West Nile Virus (WNV) can cause neurological disease and death in people. WNV is commonly found in Africa, Europe, the Middle East, North America and West Asia.
Spread of the disease:
West Nile virus is primarily transmitted by mosquitoes, mostly species of the genus Culex. Mosquitoes become infected when they feed on infected birds, which circulate the virus in their blood. The virus eventually gets into the mosquito’s salivary glands. During later blood meals (when mosquitoes bite), the virus may be injected into humans and animals, where it can multiply and possibly cause illness.
The primary hosts of WNV are birds, so that the virus remains within a “bird–mosquito–bird” transmission cycle.
Horses, just like humans, are “dead-end” hosts, meaning that while they become infected, they do not spread the infection. Symptomatic infections in horses are also rare and generally mild, but can cause neurologic disease, including fatal encephalomyelitis.
No symptoms in most people. Most people (8 out of 10) infected with West Nile virus do not develop any symptoms.
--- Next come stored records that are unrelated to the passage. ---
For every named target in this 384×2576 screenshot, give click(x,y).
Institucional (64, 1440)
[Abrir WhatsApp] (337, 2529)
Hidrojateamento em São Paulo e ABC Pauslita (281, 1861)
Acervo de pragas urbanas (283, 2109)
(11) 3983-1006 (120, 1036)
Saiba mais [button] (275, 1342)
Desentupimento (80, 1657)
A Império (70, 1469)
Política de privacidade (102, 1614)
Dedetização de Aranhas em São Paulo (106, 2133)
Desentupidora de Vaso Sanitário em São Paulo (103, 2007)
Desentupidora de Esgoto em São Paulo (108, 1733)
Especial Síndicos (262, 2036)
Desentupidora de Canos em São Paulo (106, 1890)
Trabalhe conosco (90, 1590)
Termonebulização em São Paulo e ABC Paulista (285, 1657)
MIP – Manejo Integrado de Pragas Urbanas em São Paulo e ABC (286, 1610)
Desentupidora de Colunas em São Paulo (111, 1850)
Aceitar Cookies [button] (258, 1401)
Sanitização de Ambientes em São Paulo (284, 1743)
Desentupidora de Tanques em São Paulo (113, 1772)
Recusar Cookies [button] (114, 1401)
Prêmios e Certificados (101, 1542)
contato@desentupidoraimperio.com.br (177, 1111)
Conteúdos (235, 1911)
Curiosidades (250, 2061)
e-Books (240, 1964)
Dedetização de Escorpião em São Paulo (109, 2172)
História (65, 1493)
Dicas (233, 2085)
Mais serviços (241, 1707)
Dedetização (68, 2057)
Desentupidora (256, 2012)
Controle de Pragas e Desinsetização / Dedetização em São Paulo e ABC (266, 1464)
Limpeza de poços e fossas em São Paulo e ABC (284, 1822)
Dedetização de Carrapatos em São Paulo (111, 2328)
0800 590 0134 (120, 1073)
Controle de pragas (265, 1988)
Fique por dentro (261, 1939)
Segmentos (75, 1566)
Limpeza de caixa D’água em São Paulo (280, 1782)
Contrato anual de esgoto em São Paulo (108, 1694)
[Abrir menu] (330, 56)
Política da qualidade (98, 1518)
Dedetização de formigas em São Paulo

Febrile illness (fever) in some people. About 1 in 5 people who are infected develop a fever with other symptoms such as headache, body aches, joint pains, vomiting, diarrhea, or rash. Most people with this type of West Nile virus disease recover completely, but fatigue and weakness can last for weeks or months.
Serious symptoms in a few people. About 1 in 150 people who are infected develop a severe illness affecting the central nervous system such as encephalitis (inflammation of the brain) or meningitis (inflammation of the membranes that surround the brain and spinal cord).
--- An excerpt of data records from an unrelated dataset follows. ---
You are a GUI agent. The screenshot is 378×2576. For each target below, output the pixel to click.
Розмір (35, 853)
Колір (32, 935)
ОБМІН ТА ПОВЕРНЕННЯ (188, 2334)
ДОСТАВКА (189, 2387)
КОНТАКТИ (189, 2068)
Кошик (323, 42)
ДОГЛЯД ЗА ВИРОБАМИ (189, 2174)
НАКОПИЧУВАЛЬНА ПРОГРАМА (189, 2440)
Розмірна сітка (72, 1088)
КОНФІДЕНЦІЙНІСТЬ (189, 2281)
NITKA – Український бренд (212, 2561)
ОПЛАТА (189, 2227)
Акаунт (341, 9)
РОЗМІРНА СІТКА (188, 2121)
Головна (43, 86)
Severe illness can occur in people of any age; however, people over 60 years of age are at greater risk. People with certain medical conditions, such as cancer, diabetes, hypertension, kidney disease, and people who have received organ transplants, are also at greater risk.
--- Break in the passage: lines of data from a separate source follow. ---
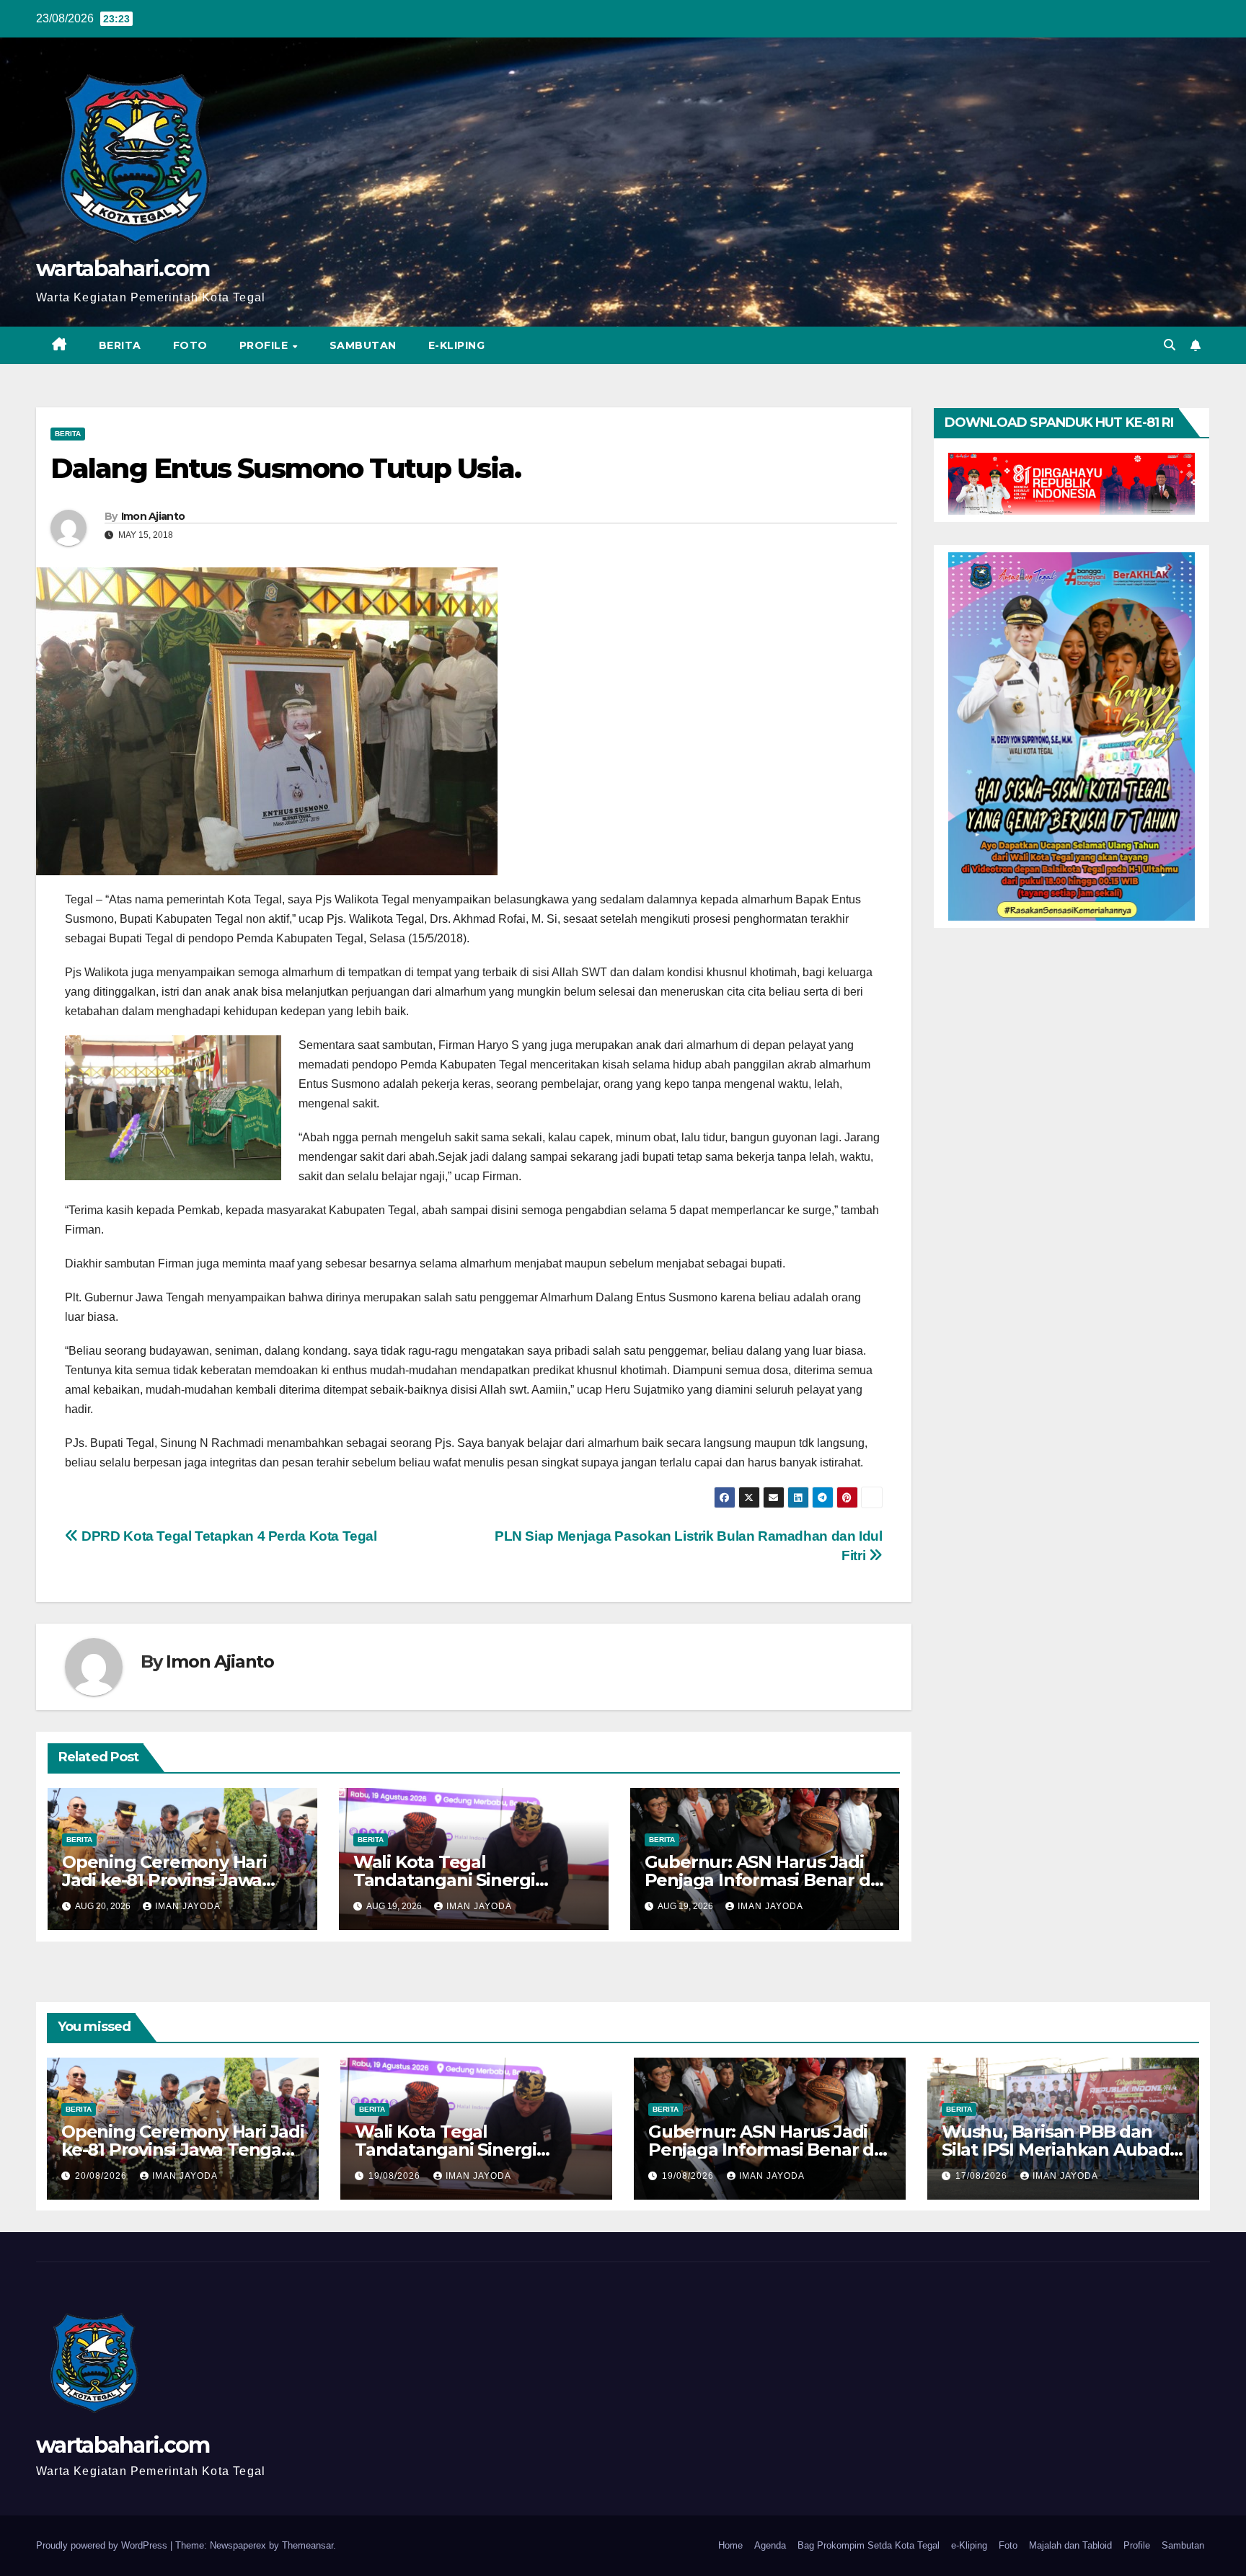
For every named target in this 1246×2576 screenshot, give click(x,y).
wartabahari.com (123, 268)
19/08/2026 (395, 2176)
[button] (1169, 345)
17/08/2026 (982, 2176)
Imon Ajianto (153, 516)
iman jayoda (188, 1906)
Recovery from severe illness might take several weeks or months. Some effects to the central nervous system might be permanent.
About 1 out of 10 people who develop severe illness affecting the central nervous system die.
If one develops any of the symptoms mentioned above, he or she must consult a healthcare provider. The healthcare provider will carry out tests to identify the infection. These tests are:
- IgG antibody sero-conversion in two serial specimen collected at a one week interval by enzyme-linked immunosorbent assay (ELISA)
- IgM antibody capture enzyme-linked immunosorbent assay (ELISA)
- Neutralisation assays
- Viral detection by reverse transcription polymerase chain reaction (RT-PCR) assay
- Virus isolation by cell culture.
- No vaccine or specific antiviral treatments for West Nile virus infection are available.
- Over-the-counter pain relievers can be used to reduce fever and relieve some symptoms
- In severe cases, patients often need to be hospitalized to receive supportive treatment, such as intravenous fluids, pain medication, and nursing care.